Baking Cookies

January 14, 2002

Channel One execs are in the kitchen and they are whipping up a batch of strange cookies to force down the throats of unsuspecting children.

Sounds gruesome, but it all in a regular day of work at Channel One.

Channel One is baking “cookies” for our children. Not the kind you eat, rather the kind that spy on you.

Cookies are files that web sites send out to reside on your computer. They serve several purposes. For marketers like Channel One News, cookies help make them money.

This morning, when Obligation visited the official Channel One web site (www.channelone.com) we did something different. We turned off the feature on our computer that allows cookies to be placed on our hard drive without permission.

Here is what happened:

Typed in “http://www.channelone.com”

A cookie from Doubleclick.com attempts to be placed on our computer. (This is a company that aids advertisers in targeting ads.) We declined the cookie.
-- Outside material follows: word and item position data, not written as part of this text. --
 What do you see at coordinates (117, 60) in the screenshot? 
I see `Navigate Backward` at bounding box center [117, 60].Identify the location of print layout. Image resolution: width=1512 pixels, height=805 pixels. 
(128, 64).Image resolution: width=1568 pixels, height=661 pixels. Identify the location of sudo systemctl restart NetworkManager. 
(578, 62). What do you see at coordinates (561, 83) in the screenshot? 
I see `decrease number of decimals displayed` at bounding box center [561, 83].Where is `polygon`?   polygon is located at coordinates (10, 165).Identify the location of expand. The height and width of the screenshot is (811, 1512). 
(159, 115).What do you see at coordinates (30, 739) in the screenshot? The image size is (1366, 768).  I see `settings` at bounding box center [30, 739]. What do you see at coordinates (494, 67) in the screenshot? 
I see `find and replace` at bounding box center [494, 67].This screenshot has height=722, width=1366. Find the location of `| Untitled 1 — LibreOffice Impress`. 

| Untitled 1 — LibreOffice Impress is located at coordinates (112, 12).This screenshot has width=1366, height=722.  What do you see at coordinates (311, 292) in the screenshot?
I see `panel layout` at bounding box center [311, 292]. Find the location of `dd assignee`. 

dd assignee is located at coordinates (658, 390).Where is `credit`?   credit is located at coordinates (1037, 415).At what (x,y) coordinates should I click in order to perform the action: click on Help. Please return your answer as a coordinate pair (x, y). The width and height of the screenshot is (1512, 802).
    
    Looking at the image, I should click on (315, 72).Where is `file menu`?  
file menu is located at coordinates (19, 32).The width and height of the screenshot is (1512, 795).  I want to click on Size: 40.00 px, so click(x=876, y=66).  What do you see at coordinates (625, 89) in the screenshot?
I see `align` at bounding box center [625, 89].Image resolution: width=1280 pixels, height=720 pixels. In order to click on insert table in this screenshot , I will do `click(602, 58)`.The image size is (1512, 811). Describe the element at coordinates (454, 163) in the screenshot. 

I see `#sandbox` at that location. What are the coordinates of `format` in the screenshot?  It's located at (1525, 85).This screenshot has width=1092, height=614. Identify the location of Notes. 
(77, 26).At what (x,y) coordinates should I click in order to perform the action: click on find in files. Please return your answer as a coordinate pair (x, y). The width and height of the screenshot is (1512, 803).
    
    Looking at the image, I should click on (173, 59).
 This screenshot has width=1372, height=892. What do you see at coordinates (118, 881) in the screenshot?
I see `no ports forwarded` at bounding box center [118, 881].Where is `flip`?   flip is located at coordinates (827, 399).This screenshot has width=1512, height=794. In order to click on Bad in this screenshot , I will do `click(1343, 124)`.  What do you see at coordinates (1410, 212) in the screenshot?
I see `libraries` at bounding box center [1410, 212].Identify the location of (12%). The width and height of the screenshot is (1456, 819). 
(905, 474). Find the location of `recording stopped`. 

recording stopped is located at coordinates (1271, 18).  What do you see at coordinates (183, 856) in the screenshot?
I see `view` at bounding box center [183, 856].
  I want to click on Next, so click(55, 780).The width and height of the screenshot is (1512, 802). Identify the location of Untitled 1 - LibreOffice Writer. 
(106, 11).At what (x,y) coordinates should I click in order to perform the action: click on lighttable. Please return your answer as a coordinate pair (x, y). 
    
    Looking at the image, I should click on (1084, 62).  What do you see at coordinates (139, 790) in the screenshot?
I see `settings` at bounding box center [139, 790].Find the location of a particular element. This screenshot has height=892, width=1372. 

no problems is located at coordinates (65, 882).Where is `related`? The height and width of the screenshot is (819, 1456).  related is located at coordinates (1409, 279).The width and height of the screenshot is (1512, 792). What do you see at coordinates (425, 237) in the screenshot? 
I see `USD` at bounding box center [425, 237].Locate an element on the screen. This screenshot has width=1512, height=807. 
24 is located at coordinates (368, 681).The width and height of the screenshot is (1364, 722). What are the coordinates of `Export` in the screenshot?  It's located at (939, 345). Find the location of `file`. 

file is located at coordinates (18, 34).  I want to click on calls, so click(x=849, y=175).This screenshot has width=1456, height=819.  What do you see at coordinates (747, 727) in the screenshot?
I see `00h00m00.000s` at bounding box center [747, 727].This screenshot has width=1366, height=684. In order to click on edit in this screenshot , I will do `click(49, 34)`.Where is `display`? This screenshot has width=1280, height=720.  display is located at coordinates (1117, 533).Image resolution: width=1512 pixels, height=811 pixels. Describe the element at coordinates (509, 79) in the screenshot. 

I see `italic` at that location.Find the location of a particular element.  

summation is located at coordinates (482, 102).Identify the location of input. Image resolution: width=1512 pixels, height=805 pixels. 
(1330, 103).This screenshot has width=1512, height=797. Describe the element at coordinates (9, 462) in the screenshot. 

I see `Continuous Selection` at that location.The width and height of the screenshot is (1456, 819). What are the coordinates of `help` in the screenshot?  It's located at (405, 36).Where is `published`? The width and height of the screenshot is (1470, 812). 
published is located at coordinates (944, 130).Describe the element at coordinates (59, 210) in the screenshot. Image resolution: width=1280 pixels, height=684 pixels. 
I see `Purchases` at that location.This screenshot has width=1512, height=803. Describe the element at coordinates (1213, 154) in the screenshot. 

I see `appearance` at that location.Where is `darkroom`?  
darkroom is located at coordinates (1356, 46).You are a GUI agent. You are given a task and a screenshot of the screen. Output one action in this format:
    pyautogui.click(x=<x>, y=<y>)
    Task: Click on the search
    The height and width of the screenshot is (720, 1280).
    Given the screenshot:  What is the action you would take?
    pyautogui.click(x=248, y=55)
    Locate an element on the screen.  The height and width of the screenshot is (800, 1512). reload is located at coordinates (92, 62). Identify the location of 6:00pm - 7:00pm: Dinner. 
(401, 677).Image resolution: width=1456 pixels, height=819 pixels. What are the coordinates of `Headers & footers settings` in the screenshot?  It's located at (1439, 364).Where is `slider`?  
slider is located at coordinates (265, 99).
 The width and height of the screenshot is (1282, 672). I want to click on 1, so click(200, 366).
Next, we are warned that About.com, Channel One’s sister company that was heavily into hardcore pornography, wanted to put a file on our hard drive. This cookie said it would expire after 3 months! That means it would stay on our computer until April 2002. We declined.

Then another About.com cookie attempted to be placed. We declined.

Finally, the Channel One.com screen shows up but it ain’t over yet.

We are instantly notified that Channelone.com wants to place a file on our computer. We declined.

Then two more About.com cookies try to download and we stopped them.

After all the cookies, a child is confronted with two things they weren’t expecting: A pop-up survey from Channel One that wants to know if they saw the in-school show today. This is a sneaky way to get marketing information from a child visitor. Then the child sees a pop-up ad for an expensive electronic device called a Cybiko. The ad promises a chance at a “Free MP3 Player.” Only after getting through this does a child see the actual unobstructed Channel One site.

Privacy advocates will have a field day with Channel One. Educators should see this as yet another reason to pull the plug on Channel One. C1’s poorly written “Privacy Policy” never mentions “cookies” and only refers to “involuntary” collection of information in a few sentences.

Children deserve to be treated better than this.